» **DIRECTIONS FOR THIS TASK**
Print the lines that run from the line with "Task: Click the magnifier search icon" to the line with "Task: Select the", keeping both end lines, exactly as they appear in the entries below, and nothing else.

::::::

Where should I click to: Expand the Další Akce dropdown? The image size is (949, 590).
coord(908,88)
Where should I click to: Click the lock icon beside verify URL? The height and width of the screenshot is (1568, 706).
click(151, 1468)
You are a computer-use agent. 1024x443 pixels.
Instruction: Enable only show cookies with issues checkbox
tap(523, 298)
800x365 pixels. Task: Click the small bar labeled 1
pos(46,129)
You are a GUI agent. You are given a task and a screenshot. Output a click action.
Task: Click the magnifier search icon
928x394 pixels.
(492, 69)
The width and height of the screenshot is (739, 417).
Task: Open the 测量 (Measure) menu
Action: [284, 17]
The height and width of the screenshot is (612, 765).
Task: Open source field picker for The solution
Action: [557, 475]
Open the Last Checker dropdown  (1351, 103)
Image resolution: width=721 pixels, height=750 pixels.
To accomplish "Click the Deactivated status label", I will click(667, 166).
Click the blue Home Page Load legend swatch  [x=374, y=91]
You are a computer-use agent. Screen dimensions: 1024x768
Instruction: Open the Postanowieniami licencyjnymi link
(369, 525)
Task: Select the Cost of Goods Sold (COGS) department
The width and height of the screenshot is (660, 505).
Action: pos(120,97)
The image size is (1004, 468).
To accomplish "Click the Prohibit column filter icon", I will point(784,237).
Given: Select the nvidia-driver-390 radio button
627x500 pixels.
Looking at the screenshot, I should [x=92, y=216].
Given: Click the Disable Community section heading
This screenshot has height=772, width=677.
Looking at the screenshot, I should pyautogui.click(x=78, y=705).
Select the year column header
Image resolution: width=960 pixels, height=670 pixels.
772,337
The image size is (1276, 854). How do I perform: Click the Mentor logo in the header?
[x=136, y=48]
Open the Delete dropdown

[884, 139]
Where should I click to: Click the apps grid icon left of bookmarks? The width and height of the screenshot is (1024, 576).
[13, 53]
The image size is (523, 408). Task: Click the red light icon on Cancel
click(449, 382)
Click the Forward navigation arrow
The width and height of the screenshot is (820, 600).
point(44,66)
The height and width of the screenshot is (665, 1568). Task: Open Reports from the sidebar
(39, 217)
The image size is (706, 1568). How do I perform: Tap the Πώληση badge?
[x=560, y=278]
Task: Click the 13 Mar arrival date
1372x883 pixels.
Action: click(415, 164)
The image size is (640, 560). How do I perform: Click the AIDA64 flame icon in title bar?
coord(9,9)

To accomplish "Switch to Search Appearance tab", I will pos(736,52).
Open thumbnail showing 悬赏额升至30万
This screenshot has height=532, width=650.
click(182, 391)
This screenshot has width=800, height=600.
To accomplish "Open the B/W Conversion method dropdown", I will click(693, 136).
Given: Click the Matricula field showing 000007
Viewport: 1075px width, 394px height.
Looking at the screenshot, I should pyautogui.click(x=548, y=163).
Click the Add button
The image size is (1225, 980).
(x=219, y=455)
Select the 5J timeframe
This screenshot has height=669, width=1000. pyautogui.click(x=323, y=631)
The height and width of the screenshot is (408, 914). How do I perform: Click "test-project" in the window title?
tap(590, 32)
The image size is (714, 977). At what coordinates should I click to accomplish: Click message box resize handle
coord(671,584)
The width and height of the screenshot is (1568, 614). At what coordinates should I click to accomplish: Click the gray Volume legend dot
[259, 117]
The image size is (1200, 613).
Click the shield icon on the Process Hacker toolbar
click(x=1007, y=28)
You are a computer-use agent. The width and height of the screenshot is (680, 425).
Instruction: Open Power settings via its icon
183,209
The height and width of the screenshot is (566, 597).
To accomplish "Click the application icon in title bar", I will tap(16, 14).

::::::

» **EXPECTED ANSWER**
Task: Click the magnifier search icon
928x394 pixels.
(492, 69)
The width and height of the screenshot is (739, 417).
Task: Open the 测量 (Measure) menu
Action: [284, 17]
The height and width of the screenshot is (612, 765).
Task: Open source field picker for The solution
Action: [557, 475]
Open the Last Checker dropdown  (1351, 103)
Image resolution: width=721 pixels, height=750 pixels.
To accomplish "Click the Deactivated status label", I will click(667, 166).
Click the blue Home Page Load legend swatch  [x=374, y=91]
You are a computer-use agent. Screen dimensions: 1024x768
Instruction: Open the Postanowieniami licencyjnymi link
(369, 525)
Task: Select the Cost of Goods Sold (COGS) department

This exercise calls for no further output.